-- Data in this exercise --
Content starts

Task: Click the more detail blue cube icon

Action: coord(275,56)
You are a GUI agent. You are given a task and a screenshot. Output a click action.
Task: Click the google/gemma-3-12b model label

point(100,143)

Content ends

-- About this task --
Copy each record above so that no word or mark differs.

-- Task result --
Task: Click the more detail blue cube icon

Action: coord(275,56)
You are a GUI agent. You are given a task and a screenshot. Output a click action.
Task: Click the google/gemma-3-12b model label

point(100,143)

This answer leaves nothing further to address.